Re: Lifecycle of PostgreSQL releases - Mailing list pgsql-general

From Brandon Aiken
Subject Re: Lifecycle of PostgreSQL releases
Date
Msg-id F8E84F0F56445B4CB39E019EF67DACBA4CCD43@exchsrvr.winemantech.com
Whole thread Raw
In response to Re: Lifecycle of PostgreSQL releases  (Tom Lane <tgl@sss.pgh.pa.us>)
List pgsql-general
Not if you're not affected by the bugs.  Software *always* has bugs.
And new code in your environment is *untested* code in your environment.
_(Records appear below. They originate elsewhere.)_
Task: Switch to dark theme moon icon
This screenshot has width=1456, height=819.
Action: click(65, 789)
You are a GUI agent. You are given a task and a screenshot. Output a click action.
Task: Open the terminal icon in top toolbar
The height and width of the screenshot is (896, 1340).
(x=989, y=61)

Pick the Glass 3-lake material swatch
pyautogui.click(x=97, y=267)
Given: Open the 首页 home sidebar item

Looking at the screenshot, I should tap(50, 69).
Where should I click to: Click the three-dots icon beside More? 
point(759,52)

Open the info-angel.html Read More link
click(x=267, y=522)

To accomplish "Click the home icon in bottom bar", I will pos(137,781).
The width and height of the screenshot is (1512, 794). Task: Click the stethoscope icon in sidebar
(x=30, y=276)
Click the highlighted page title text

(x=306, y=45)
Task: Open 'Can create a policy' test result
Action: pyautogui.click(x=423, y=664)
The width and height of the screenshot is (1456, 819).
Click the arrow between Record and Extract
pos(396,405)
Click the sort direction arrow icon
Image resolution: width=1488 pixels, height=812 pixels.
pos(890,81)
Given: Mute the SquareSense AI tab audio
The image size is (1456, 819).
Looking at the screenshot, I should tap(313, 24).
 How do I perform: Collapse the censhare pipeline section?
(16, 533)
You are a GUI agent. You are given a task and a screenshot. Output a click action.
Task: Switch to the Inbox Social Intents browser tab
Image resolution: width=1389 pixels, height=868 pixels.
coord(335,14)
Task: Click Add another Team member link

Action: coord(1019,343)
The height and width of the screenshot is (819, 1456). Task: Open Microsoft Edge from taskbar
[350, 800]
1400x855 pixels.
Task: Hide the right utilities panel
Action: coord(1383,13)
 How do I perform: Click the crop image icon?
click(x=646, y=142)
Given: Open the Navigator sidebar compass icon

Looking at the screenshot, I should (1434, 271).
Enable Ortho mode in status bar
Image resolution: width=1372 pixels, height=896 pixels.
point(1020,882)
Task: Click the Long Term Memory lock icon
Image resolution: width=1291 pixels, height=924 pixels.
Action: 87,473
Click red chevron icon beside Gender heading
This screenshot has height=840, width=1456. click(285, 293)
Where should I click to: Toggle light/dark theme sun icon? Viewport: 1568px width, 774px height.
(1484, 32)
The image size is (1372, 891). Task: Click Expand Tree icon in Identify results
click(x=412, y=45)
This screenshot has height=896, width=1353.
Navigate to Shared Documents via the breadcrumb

If I am not affected by bugs, if I'm under a support contract to correct
any bugs that I *am* affected by (as was the case in Josh's original
argument with RHEL), and no new features are required, then all
upgrading will do is take me from a state of known bugs that don't
affect my systems to unknown bugs or undocumented/unintended changes
that *might* affect my systems.

The PostgreSQL community supports latest release.  Here, "upgrade to
most recent" exactly means "upgrade to the version we know has all the
fixes we've already done".  We ask people to upgrade here so we don't
have to reinvent the wheel just because someone wants to use 7.4.1.
Resources are tight enough just supporting the most recent codebase.
Including every codebase back to the beginning of time would require an
enormous number of people.

Support contracts with, for example, RHEL, don't necessarily work that
way.  They typically say "use our most recent packages; anything else is
not covered and you're on your own".  Because support contracts say
this, they have to maintain the codebase themselves to a fair extent.
Granted, they can just take the changes from -- in this case --
PostgreSQL's source code, but they are the people responsible for the
security of the code base and compatibility of the code base.  That's
*exactly* what you buy when you buy the support contract.

Look at it this way:
The benefits to any upgrade are "bug fix" and "new feature".
The caveats to any upgrade are "new bug" and "feature change".  (PHP and
MySQL are notorious for the latter.)

If "bug fix" is 100% handled by support contract, and "new feature" is
100% not useful, what is my impetus?

For a direct example, why should a business upgrade their desktops from
Windows XP to Windows Vista before 2011 if *none* of the new features
are needed?

--
Brandon Aiken
CS/IT Systems Engineer

-----Original Message-----
From: pgsql-general-owner@postgresql.org
[mailto:pgsql-general-owner@postgresql.org] On Behalf Of Tom Lane
Sent: Wednesday, March 21, 2007 9:29 AM
To: Naz Gassiep
Cc: Joshua D. Drake; Erik Jones; CAJ CAJ; pgsql-general@postgresql.org
Subject: Re: [GENERAL] Lifecycle of PostgreSQL releases

Naz Gassiep <naz@mira.net> writes:
> Joshua D. Drake wrote:
>> Example discussion with customer:
> ...
> Finally, in the absence of security concerns or performance issues
(and
> I mean the "we can't afford to buy better hardware" type edge of the
> envelope type issues) there is zero *need* to upgrade.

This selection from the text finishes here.